In Greek mythology, the Titans (Greek Τιτάν, plural Τιτᾶνες) are among a series of gods who oppose Zeus and the Olympian gods in their ascent to power. Others who opposed the gods include the Gigantes, Typhon, and Ophioneus.
Greeks of the Classical age knew of several poems about the war between the gods and Titans. The dominant one, and the only one that has survived, was the Theogony attributed to Hesiod. A lost epic Titanomachy attributed to the blind Thracian bard Thamyris, himself a legendary figure, was mentioned in passing in an essay On Music that was once attributed to Plutarch. And the Titans played a prominent role in the poems attributed to Orpheus. Although only scraps of the Orphic narratives survive, they show interesting differences with the Hesiodic tradition.
These Greek myths of the titanomachy fall into a class of similar myths throughout Europe and the Near East, where one generation or group of gods opposes the dominant one. Sometimes the Elder Gods are supplanted. Sometimes the rebels lose, and are either cast out of power entirely or incorporated into the pantheon. Other examples might include the wars of the Æsir with the Vanir and Jotuns in Scandinavian mythology, the Babylonian epic Enuma Elish, the Hittite "Kingship in Heaven" narrative, the obscure generational conflict in Ugaritic fragments. The Christian Book of Revelation also describes a "War in Heaven."
The Titans in Hesiod
- "afterwards she lay with Heaven and bore deep-swirling Oceanus, Coeus and Crius and Hyperion and Iapetus, Theia and Rhea, Themis and Mnemosyne and gold-crowned Phoebe and lovely Tethys. After them was born Cronos the wily, youngest and most terrible of her children, and he hated his lusty sire."

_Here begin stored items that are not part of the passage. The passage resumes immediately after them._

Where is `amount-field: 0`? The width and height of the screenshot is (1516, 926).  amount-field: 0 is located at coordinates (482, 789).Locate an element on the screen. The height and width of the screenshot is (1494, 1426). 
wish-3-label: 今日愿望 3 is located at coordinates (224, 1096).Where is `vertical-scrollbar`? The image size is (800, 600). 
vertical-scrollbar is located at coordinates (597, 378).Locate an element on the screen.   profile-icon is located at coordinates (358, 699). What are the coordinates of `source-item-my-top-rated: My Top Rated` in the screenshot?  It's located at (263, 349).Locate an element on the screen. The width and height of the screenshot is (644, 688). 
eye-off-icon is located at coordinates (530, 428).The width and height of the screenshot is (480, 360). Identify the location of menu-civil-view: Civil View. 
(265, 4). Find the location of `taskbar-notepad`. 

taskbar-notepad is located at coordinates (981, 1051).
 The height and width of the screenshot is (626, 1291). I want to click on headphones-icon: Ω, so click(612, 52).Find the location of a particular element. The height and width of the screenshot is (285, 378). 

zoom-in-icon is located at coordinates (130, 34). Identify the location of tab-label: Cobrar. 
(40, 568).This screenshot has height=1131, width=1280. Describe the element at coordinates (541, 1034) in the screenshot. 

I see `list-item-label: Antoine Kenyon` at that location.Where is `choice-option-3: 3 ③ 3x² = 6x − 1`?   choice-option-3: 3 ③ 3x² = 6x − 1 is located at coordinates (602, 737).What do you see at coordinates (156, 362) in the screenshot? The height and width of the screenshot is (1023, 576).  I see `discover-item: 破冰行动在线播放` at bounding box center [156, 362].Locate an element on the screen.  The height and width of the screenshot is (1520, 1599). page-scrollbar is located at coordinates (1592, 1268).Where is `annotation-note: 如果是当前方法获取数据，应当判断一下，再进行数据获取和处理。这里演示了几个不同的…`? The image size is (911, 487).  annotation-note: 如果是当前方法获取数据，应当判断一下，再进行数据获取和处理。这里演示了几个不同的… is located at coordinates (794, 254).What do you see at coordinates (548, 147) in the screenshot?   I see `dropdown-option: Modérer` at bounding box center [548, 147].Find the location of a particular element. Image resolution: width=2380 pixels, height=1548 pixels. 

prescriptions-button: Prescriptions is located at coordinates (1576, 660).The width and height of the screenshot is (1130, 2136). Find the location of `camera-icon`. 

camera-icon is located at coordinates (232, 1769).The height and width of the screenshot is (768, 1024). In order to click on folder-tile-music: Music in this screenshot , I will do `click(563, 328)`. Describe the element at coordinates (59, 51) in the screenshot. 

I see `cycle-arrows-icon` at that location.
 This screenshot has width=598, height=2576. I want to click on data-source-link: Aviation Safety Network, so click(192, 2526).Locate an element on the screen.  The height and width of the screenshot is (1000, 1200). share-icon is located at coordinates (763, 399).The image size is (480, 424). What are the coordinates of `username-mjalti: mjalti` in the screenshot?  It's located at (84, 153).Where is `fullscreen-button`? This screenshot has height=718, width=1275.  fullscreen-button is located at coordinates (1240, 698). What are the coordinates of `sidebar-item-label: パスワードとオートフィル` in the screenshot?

Ouranos considers his offspring monstrous, and so imprisons them in the bowels of the Earth. But Kronos, encouraged by Gaia and aided by the Hundred-handers and Cyclopes, sets upon his father, castrates him, and sets himself up as king of the gods, with Rhea as his wife and queen.
Rhea bears a new generation of gods to Cronus, but in fear that they will overthrow him, he swallows them all one by one. Only Zeus is saved: Rhea gives Kronos a stone in swaddling clothes in his place, and places him in Crete to be guarded by the Kouretes.
Once Zeus reaches adulthood, he subdues Kronos by force, and cuts open his father's belly to free his siblings. A war between the younger and older gods commences, in which Zeus is aided by the Hundred-handers, Gigantes, and Cyclopes, who have once again been freed from Tartarus. Zeus wins after a long struggle, and casts the Titans down into Tartarus.
And yet the older gods leave their mark on the world. Some of them - like Mnemosyne and Metis - had not fought the Olympians, and become key players in the new administration. The Titans also leave behind a number of offspring, some of whom may also be counted as Titans, most notably the sons of Iapetus - Prometheus, Epimetheus, Atlas, and Menoetius.
Many ancient sources follow Hesiod closely, with minor variations: Apollodorus adds Dione as a thirteenth Titan.
The Titans in other Greek sources
Hesiod is not, however, the last word on the Titans. Surviving fragments of Orphic poetry in particular preserve some variations on the myth.
In one Orphic text, Zeus does not simply set upon his father violently. Instead, Rhea spreads out a banquet for Kronos, so that he becomes drunk upon honey. Zeus chains him and castrates him. Rather than being consigned to Tartarus, Kronos is dragged – still drunk – to the cave of Night, where he continues to dream and prophesy throughout eternity.
Another myth concerning the Titans that is not in Hesiod revolves around Dionysus. At some point in his reign, Zeus decides to give up the throne in favor of the infant Dionysus, who like the infant Zeus is guarded by the Kouretes. The Titans decide to slay the child and claim the throne for themselves; they paint their faces white with gypsum, distract Dionysus with toys, then dismember him and boil and roast his limbs. Zeus, enraged, slays the Titans with his thunderbolt; Athena preserves the heart in a gypsum doll, out of which a new Dionysus is made. This story is told by the poets Callimachus and Nonnus, who call this Dionysus "Zagreus", and also in a number of Orphic texts, which do not.
One iteration of this story, reported by the Neoplatonist philosopher Olympiodorus, writing in the Christian era, says that humanity sprung up out of the fatty smoke of the burning Titan corpses. Other earlier writers imply that humanity was born out of the blood shed by the Titans in their war against Zeus.
Pindar, Plato and Oppian refer offhandedly to man's "Titanic nature". Whether or not this refers to a sort of "original sin" rooted in the murder of Dionysus is hotly debated by scholars.